SCOTUS’S Special Education Decision and What it Means

Marilyn Arons, MAC Director & CEO

Special education has become the land of the living dead. Laws go unenforced by state and federal agencies, school staff are largely untrained in IDEA (Individuals with Disabilities Education Act), and school district attorneys often make decisions for the child study teams when no legal action is pending. There are few if any advocates left who know what they’re doing, and there are no affordable lawyers for parents. This is the context for the most recent special education decision from the U.S. Supreme Court in a unanimous ruling on March 22, 2017.

Endrew F. v. Douglas County School District is about an autistic child whose parents placed him unilaterally in a private school due to lack of progress in the public school. They then sought reimbursement for that placement. At issue was the level of special education services that are required in order to comply with IDEA. Was it a minimum level of service or a higher standard of a free appropriate public education? At its core, this SCOTUS opinion addresses the importance of the IEP and the process for developing it to provide more than minimal benefit to each handicapped child. The decision states:

  1. The adequacy of a given IEP turns on the unique circumstances of the child for whom it was created.
  2. The nature of the IEP process ensures that parents and school representatives will fully air their respective opinions on the degree of progress a child’s IEP should pursue.
  3. The IEP is tailored to the unique needs of the child, based on careful consideration of the child’s individual circumstances.
  4. Endrew’s IEPs were largely the same from Kindergarten through 5th grade, his behavioral needs unmet.
  5. His parents filed for due process. That administrative decision held that he had made minimal progress that was enough to comply with IDEA requirements. The district court and the 10th Circuit agreed with the minimal standard requirement for Endrew’s education.
  6. An IEP is not a form document. It is constructed only after careful consideration of the child’s present levels of achievement, disability, and potential for growth.
  7. Every disabled child should have the chance to meet challenging IEP objectives.
  8. Aiming IEP instruction so low is tantamount to “sitting idly…awaiting for the time when they are old enough to drop out.”
  9. Parents and school representatives will fully air their respective opinions on the degree of progress a child’s IEP should pursue.
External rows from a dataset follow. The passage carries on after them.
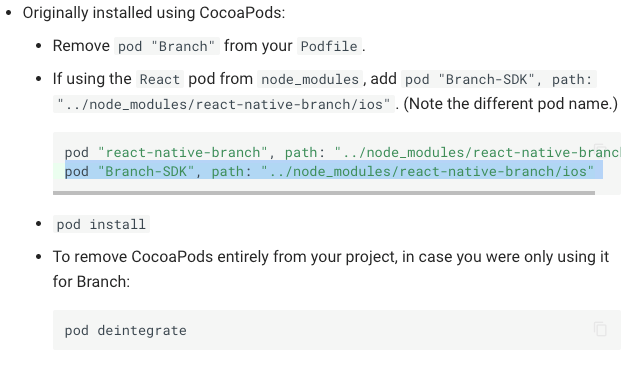Click the word Remove in the first sub-bullet
Image resolution: width=639 pixels, height=366 pixels.
tap(81, 46)
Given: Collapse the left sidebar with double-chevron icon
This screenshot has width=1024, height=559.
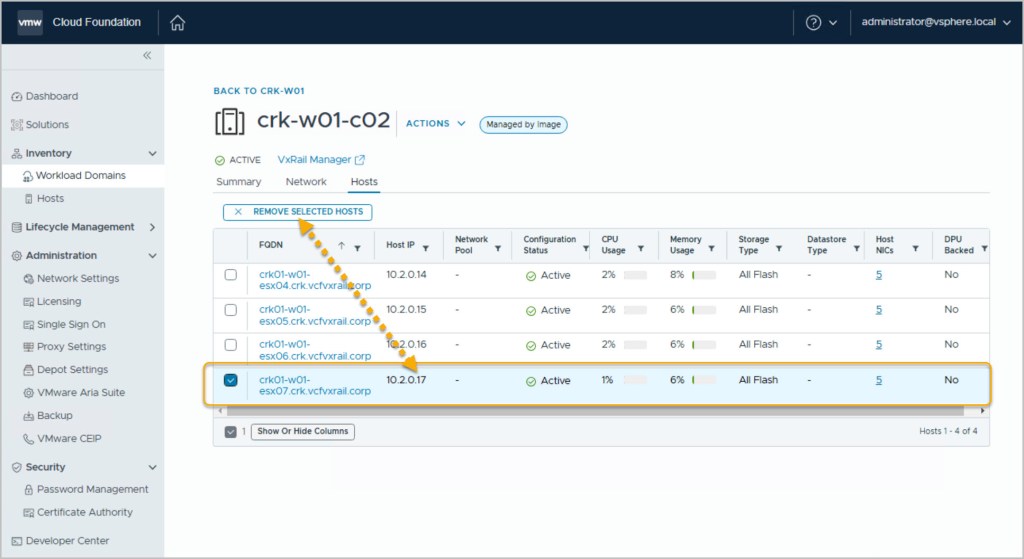Looking at the screenshot, I should point(147,56).
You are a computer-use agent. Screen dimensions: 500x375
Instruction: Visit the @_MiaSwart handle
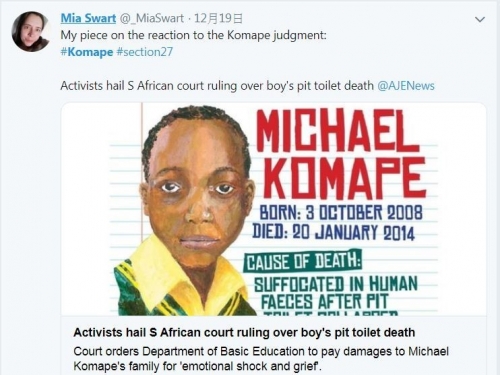click(151, 18)
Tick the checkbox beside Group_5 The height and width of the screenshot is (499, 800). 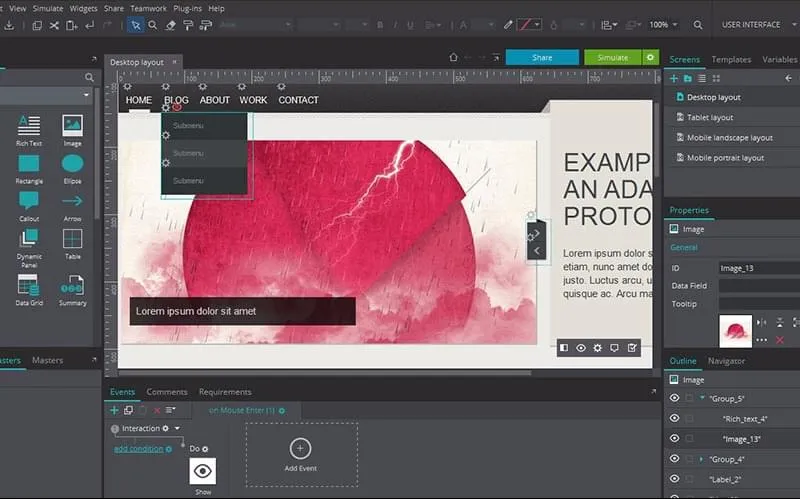pos(689,398)
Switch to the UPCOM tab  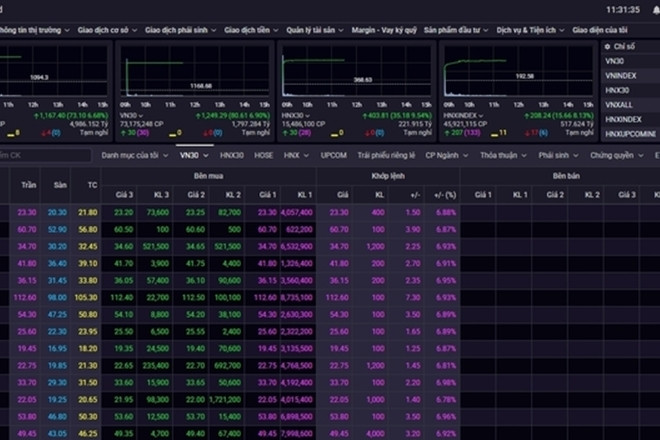(x=333, y=155)
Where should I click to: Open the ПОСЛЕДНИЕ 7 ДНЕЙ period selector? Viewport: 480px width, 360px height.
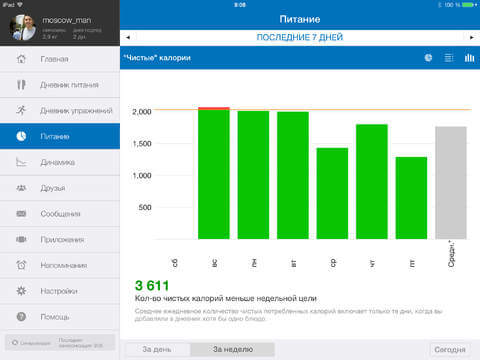(300, 37)
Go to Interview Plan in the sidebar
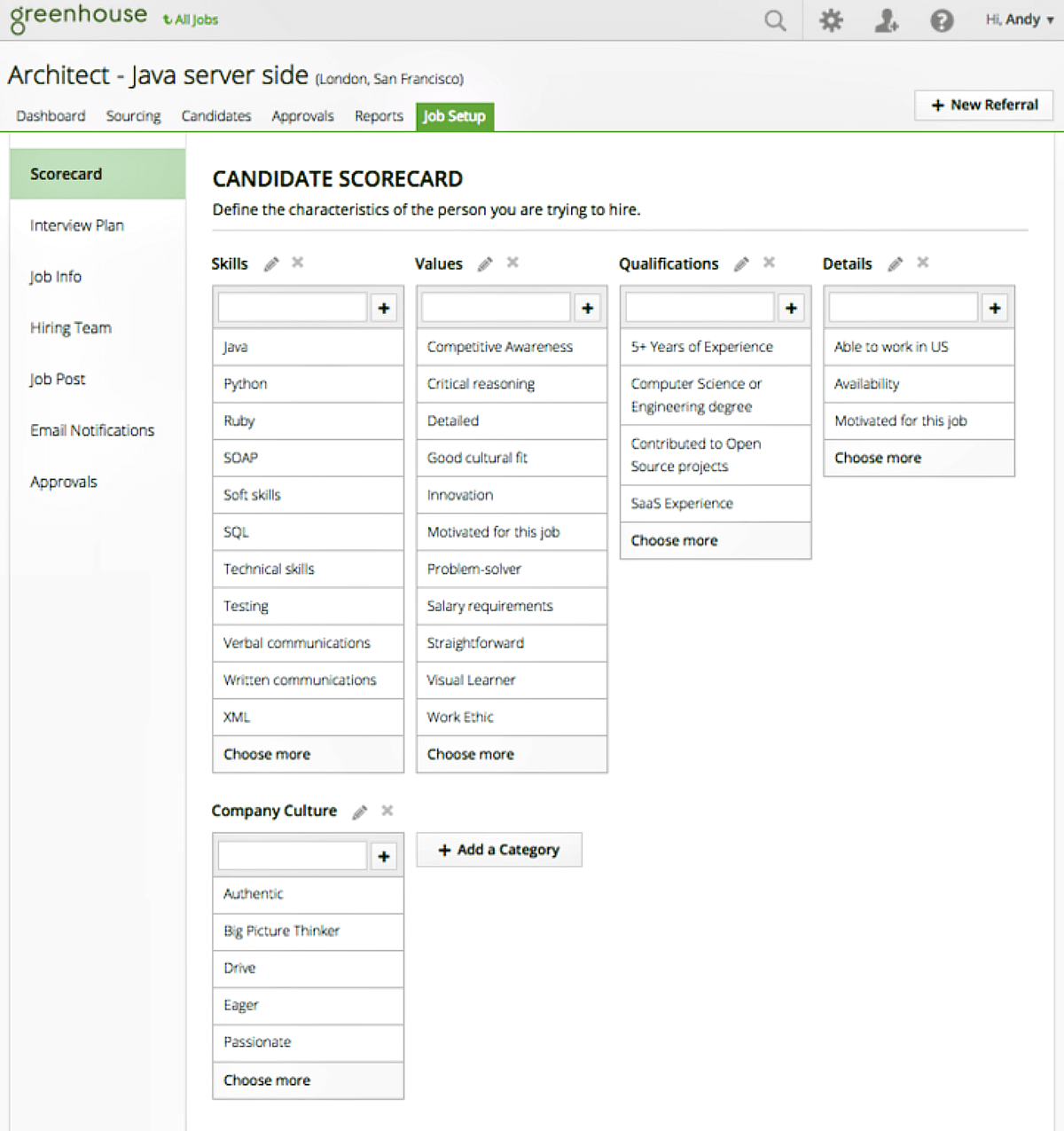This screenshot has width=1064, height=1131. (x=76, y=225)
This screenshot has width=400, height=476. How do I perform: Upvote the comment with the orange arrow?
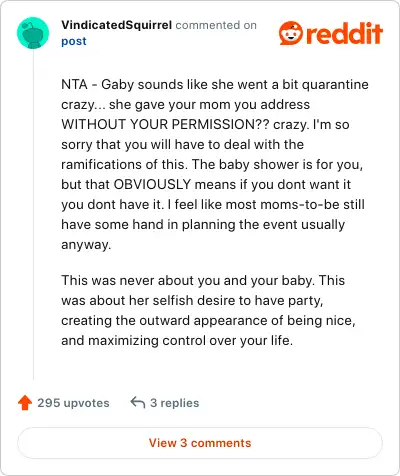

At this juncture in special education there are no more individualized IEPs. Rather, they are boiler-plate goals and objectives generated from the school’s computerized bank of IEP goals and objectives and based solely on classification and a predetermined placement. None of them minimally comply with the requirements of IDEA. But there is nobody around to monitor or supervise either the process or the outcome. Unless there is vigorous parent input, either with or without an expert or advocate, no IEP is developed to meet either the academic or functional needs of the student. Staff is not trained, they are over worked, and state and local budgets do not support higher levels of service.

Today’s young parents do not appear interested in learning how to develop IEPs and prefer to hire an expert to do the job. Those who cannot afford outside help or fail to learn how to write an IEP, the vast majority, get essentially nothing for their children. Therefore, the gift of this SCOTUS opinion is only as good as the awareness it brings. Perhaps the most critical implication of this decision is to emphasize the absolute importance of the IEP. It is not just worthless paper that parents sign if they agree with the contents. It is the individualized instructional program that is to improve the life of the disabled child, with the parents playing a key role in its development. Now, with this opinion, there must be more individualized services for each child at a higher level. Let’s see if that happens.